• _Written task_:
Which lines of the entries contain the string "Open", with capitalization matching exactly? Pick out each such line and copy it in full.

━━━ Provided entries ━━━

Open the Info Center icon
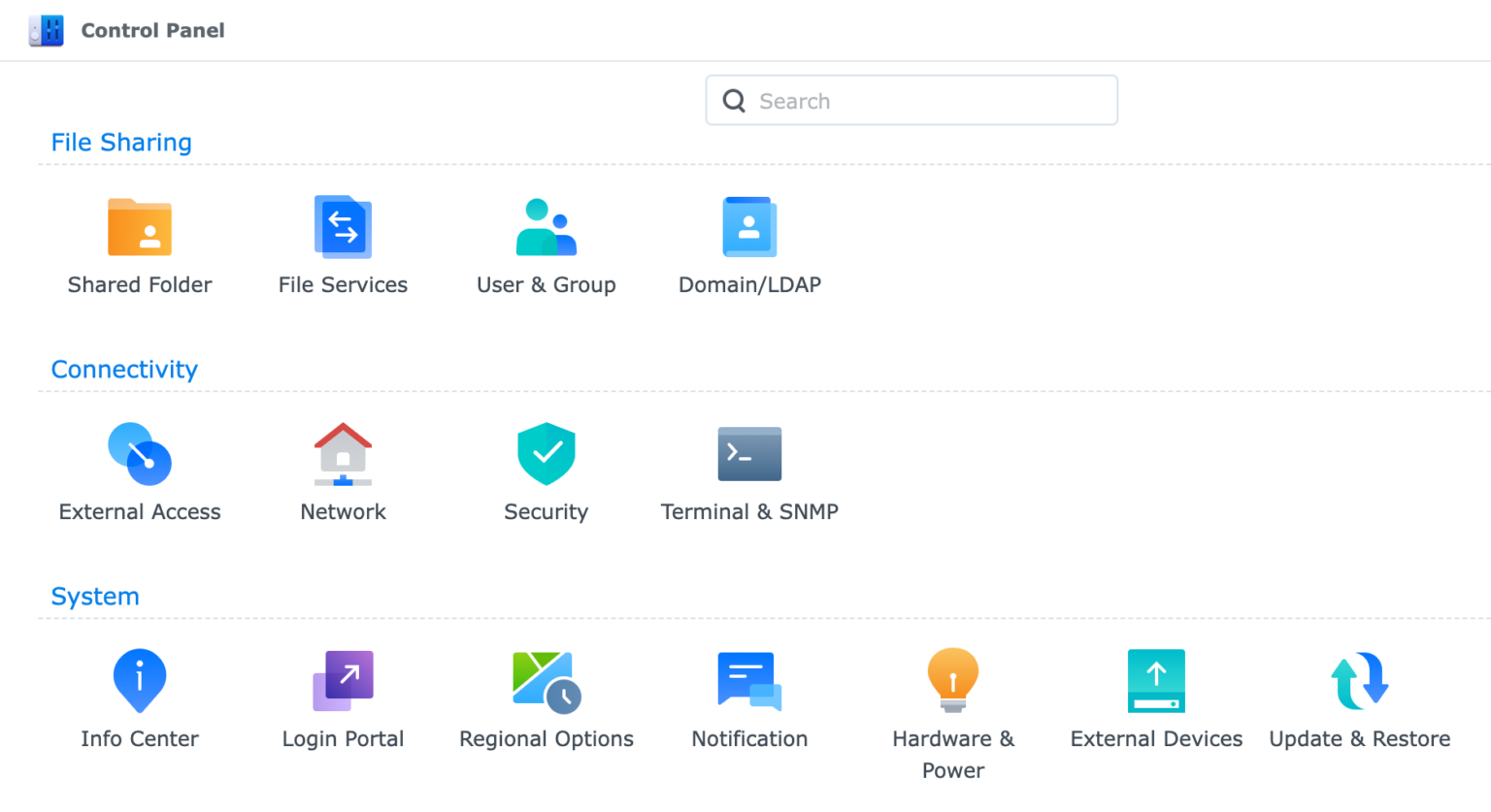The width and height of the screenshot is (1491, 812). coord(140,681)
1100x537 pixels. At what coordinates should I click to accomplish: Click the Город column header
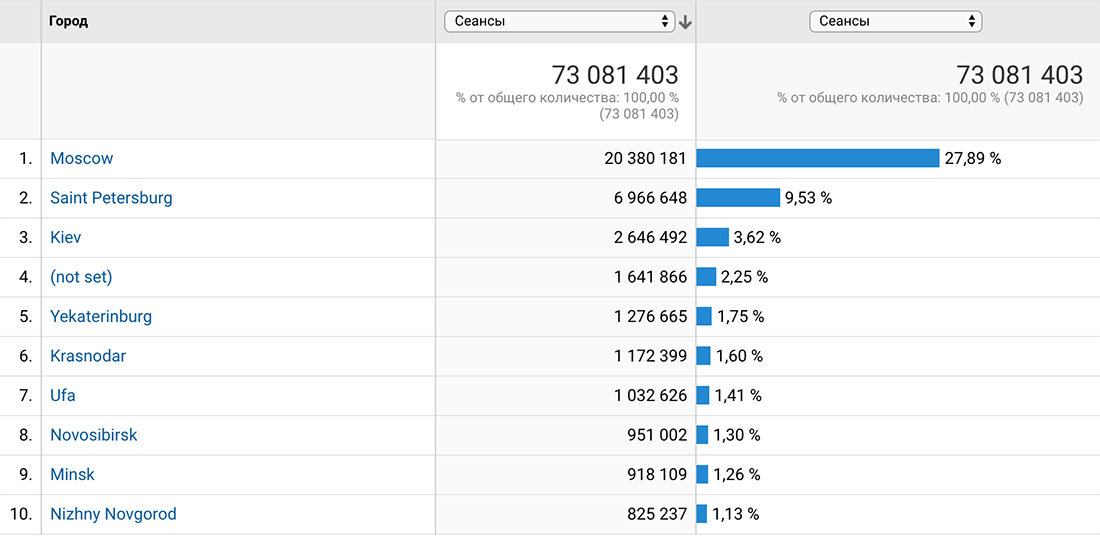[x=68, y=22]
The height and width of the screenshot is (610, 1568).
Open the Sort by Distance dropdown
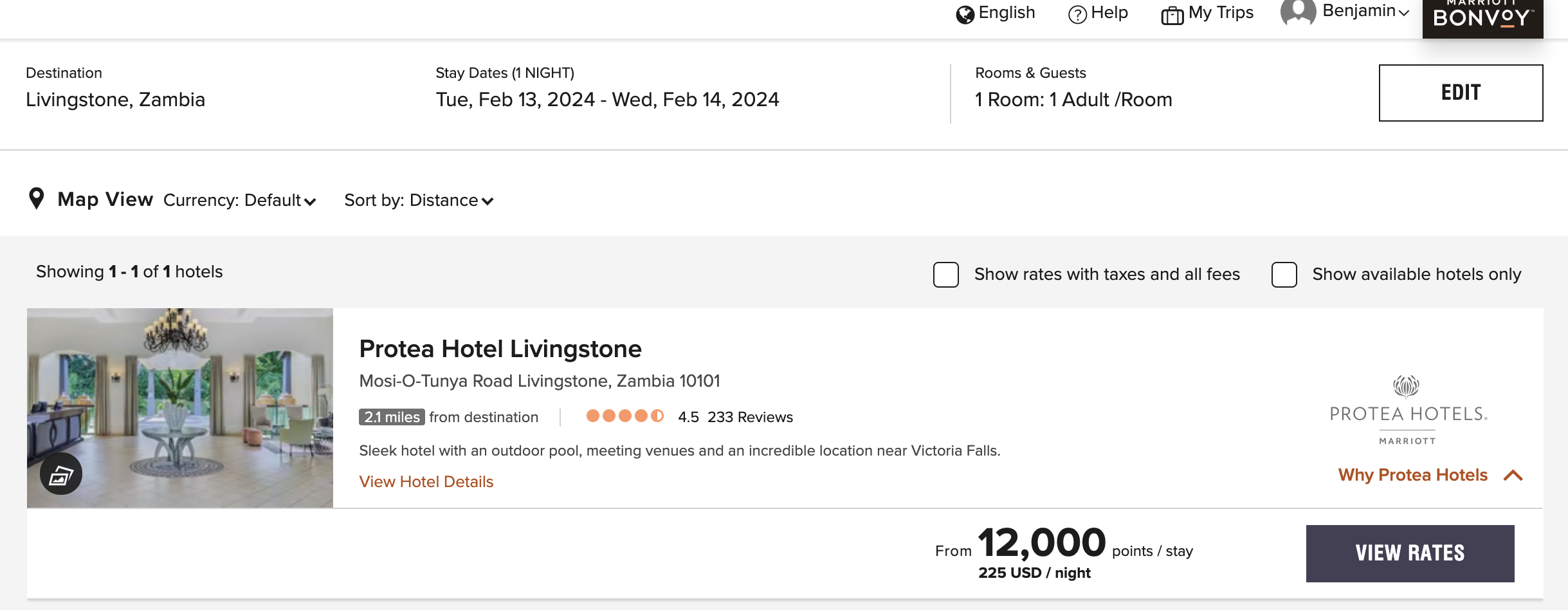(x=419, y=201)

━━━

• _Response_:
Open the Info Center icon
Open the Sort by Distance dropdown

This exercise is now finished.